Pelaksanaan SBMPTN hari kedua di lokasi Undip berjalan lancar, walaupun sempat ada jumlah peserta yang beda antara jumlah peserta yang hadir dengan absensi kedatangan, Hal itu sudah dapat dikoreksi dan tidak menjadi masalah sehingga tidak menganggu pelaksanaan ujian. Hal itu disampaikan Rektor Undip Prof. Sudharto P.Hadi M.Es. PhD pada saat meninjau ujian SBMPTN hari kedua di Jurusan D3 Fakultas Teknik Undip Rabu (19/6). Pada lokasi ini sendiri pada hari kedua sebanyak 42 peserta tidak hadir setelah kemarin pada hari pertama sebanyak 41 peserta tidak hadir dari total 400 peserta yang tersebar dalam 10 ruangan.

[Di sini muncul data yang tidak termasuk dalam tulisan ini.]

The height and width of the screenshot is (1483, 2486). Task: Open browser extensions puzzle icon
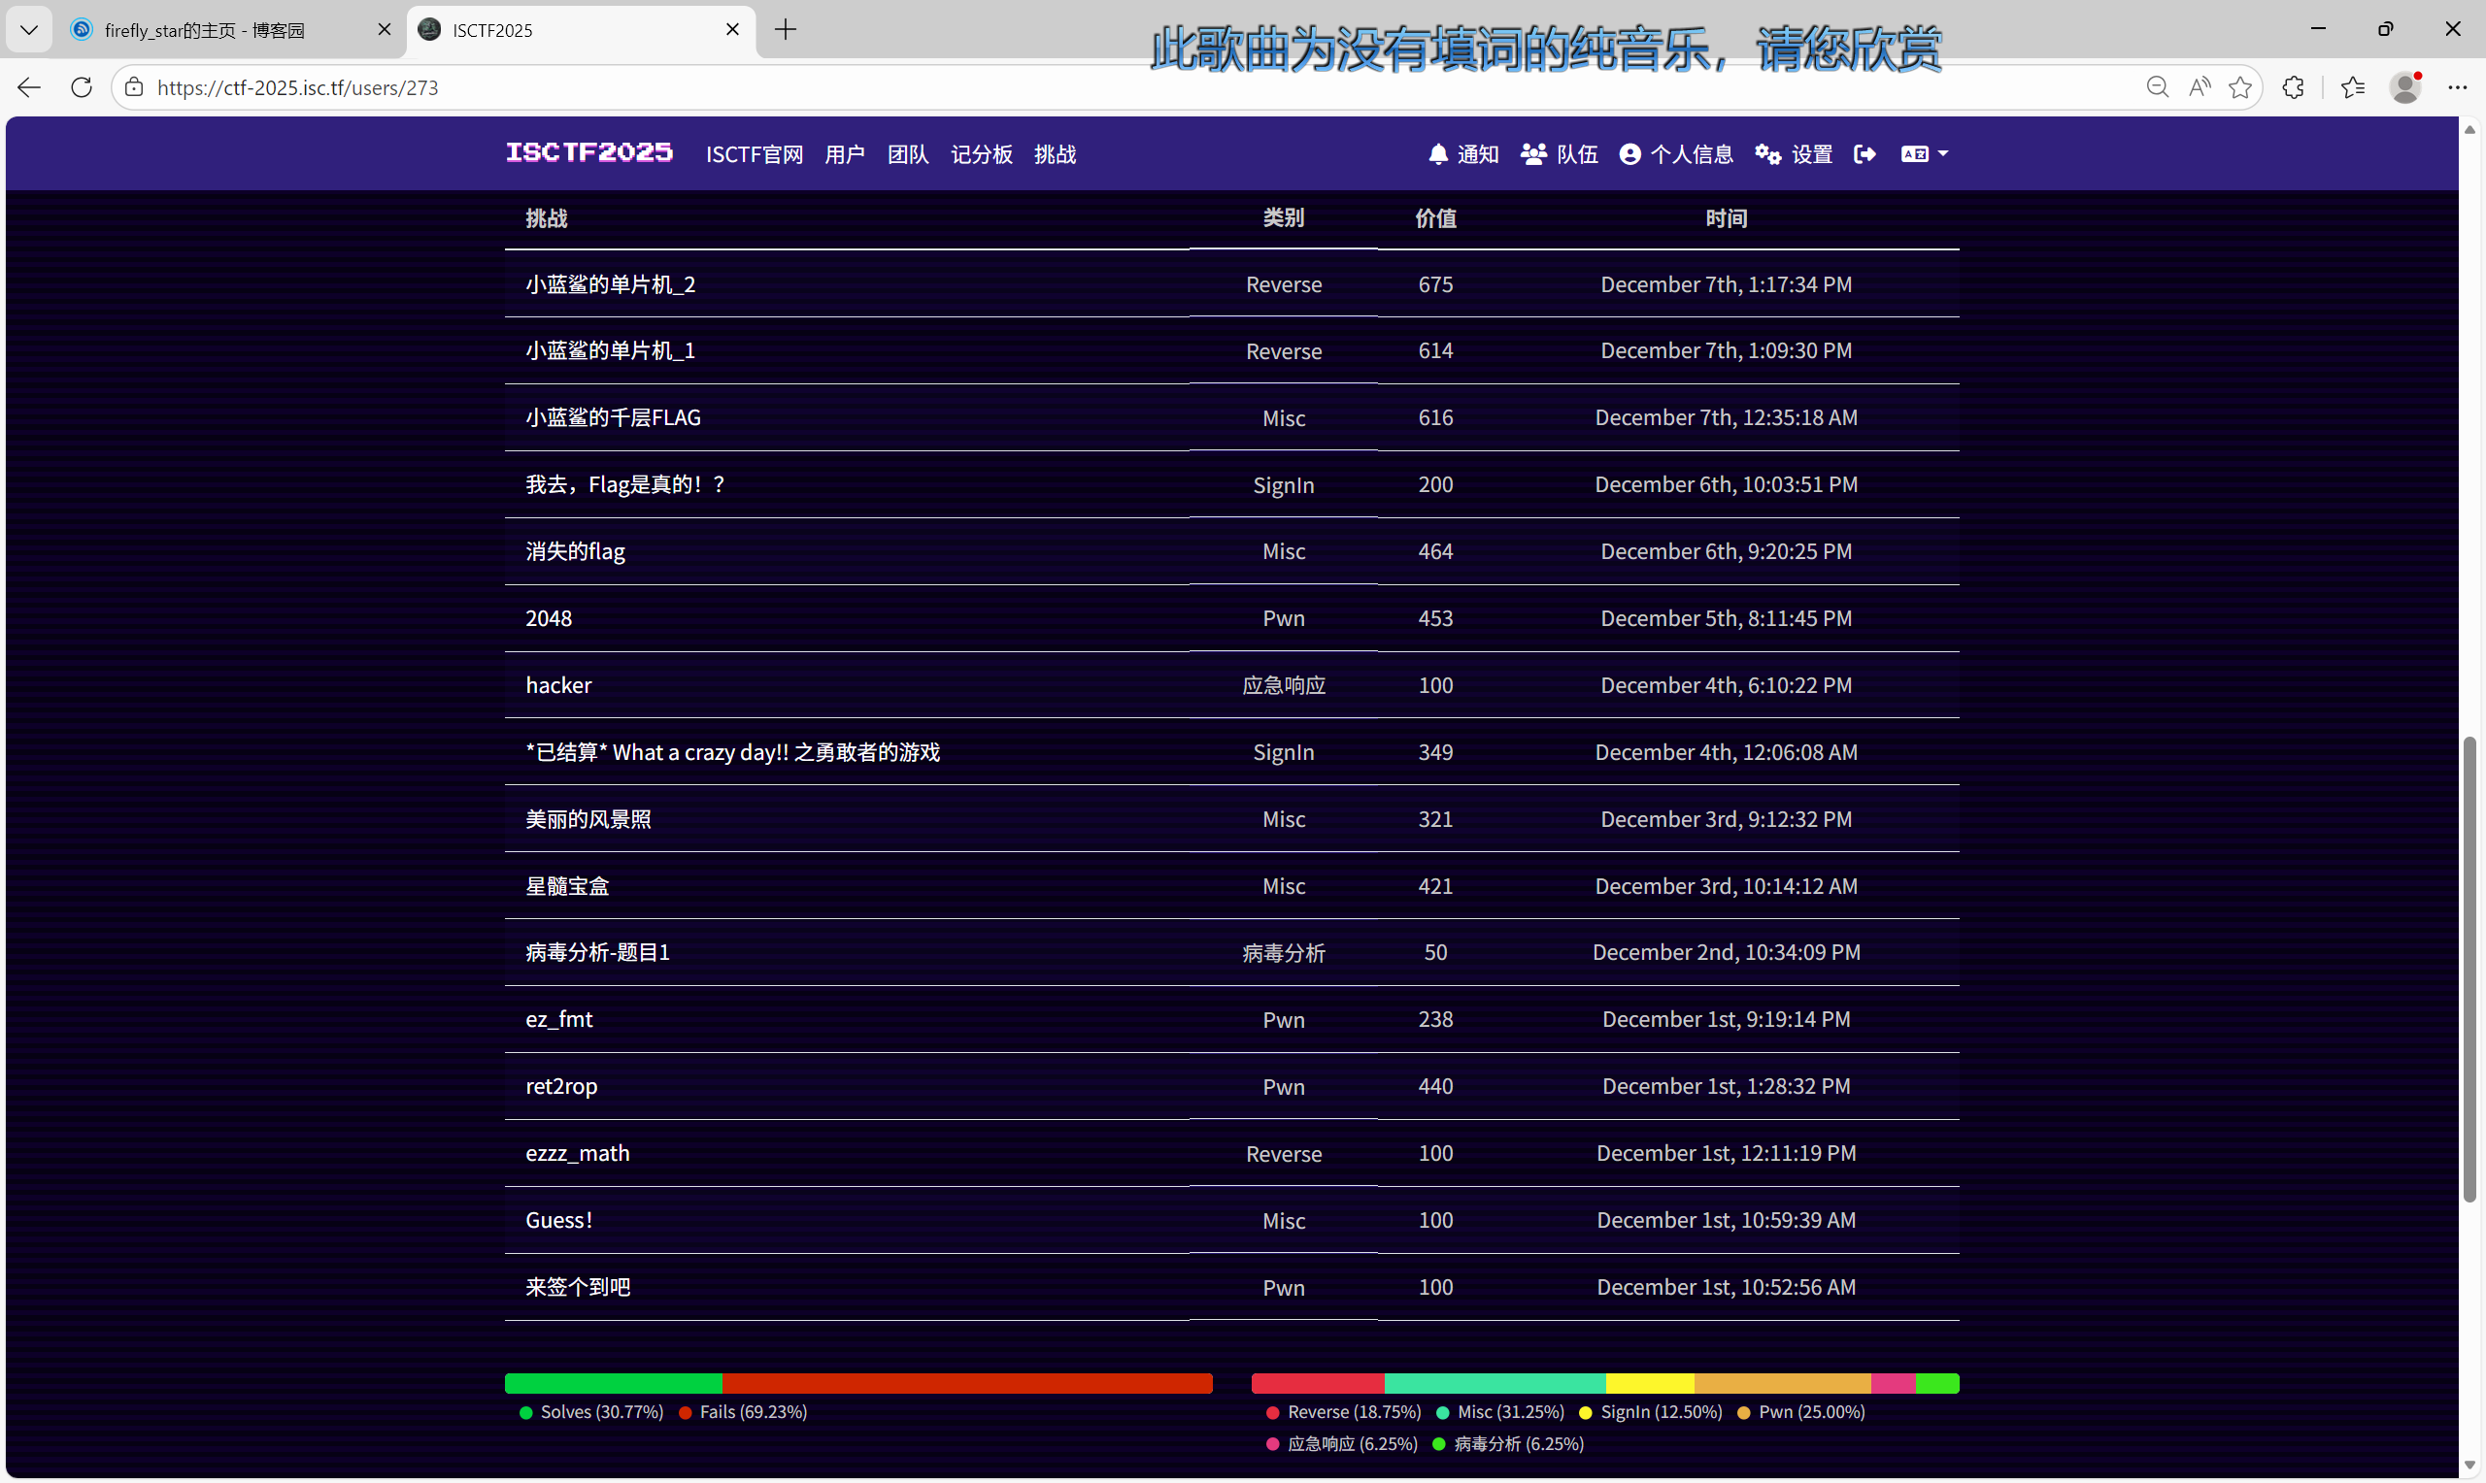(x=2293, y=87)
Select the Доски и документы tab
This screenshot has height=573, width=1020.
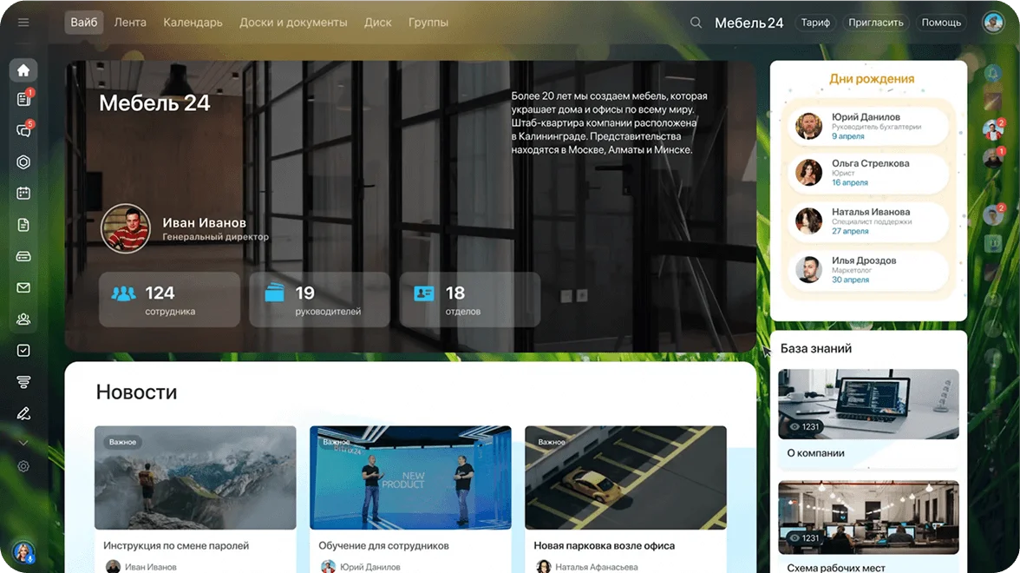293,23
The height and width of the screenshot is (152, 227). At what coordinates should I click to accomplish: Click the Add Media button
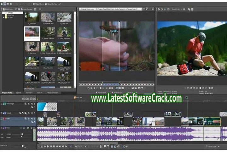(9, 9)
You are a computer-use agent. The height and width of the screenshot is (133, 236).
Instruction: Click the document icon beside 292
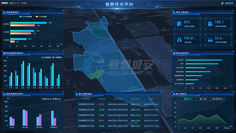pyautogui.click(x=180, y=23)
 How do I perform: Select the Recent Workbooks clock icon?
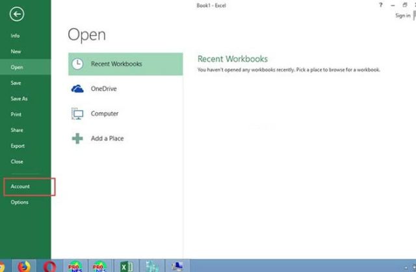point(77,64)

“Parameter penilaian SBMPTN ini adalah murni hasil ujian tulis tidak melihat nilai raport atau hasil UAN karena ditangan para siswalah hasil seleksi ini ditentukan. Mudah-mudahan saat tes para peserta dalam keadaan sehat, sehingga dapat berkonsentrasi mengerjakan soal dengan benar” jelas Prof. Sudharto.

Lebih lanjut ia juga menyampaikan bahwa pada pelaksanaan SBMPTN tahun ini tingkat kesadaran calon mahasiswa cukup tinggi hal ini bisa dilihat tidak banyak yang datang terlambat di lokasi ujian.

Uang Kuliah Tunggal

Menyinggung soal Uang Kuliah Tunggal  Untuk calon mahasiswa yang tidak mampu yang lolos dari SBMPTN ini sudah disediakan jalur bidikmisi. Sedangkan sebagian lagi nanti akan dimasukan pada tarif UKT untuk kelompok 1 dan 2 . UKT tidak mahal, karena penyusunannya tidak sembarangan. UKT adalah sejumlah biaya yang akan digunakan untuk menghasilkan seorang sarjana. Penghitunganya sesuai kisaran jumlah yang dibutuhkan dan dibagi sesuai jumlah semesternya. Dibagi 6 semester untuk D3, dan 8 semester untuk S1. Dengan telah membayar UKT, mahasiswa tidak perlu lagi membayar KKN, KKL, laboratorium, serta asuransi mahasiswa” tutur Prof. Sudharto.

Bagi mahasiswa tidak mampu yang masuk ke kelompok 3 dan 4 dapat mengajukan banding yang sudah dibuka sejak Kamis (13/6) dan ditutup pada hari Kamis (20/6). Diharapkan mahasiswa yang mampu tidak mengajukan banding UKT, karena diberlakukannya UKT ini adalah untuk subsidi silang bagi mahasiswa tidak mampu. Proses banding ini akan disetujui melalui setalah dilakukan tahap verifikasi ke tempat tinggal calon mahasiswa khususnya untuk Semarang, Ungaran, Kendal dan Demak akan didatangi langsung ke rumahnya, sedangkan untuk daerah lain akan ditelpon ke rumah dan tetangganya”. lanjut Prof. Sudharto.

Lebih lanjut dijelaskan bahwa UKT ini menjamin tidak akan adanya pungutan biaya belajar selain dari sejumlah biaya yang ditetapkan melalui UKT. UKT ini memberikan kesempatan lebih banyak untuk mensubsidi mahasiswa yang tidak mampu dan dijamin tidak akan memberatkan mahasiswa.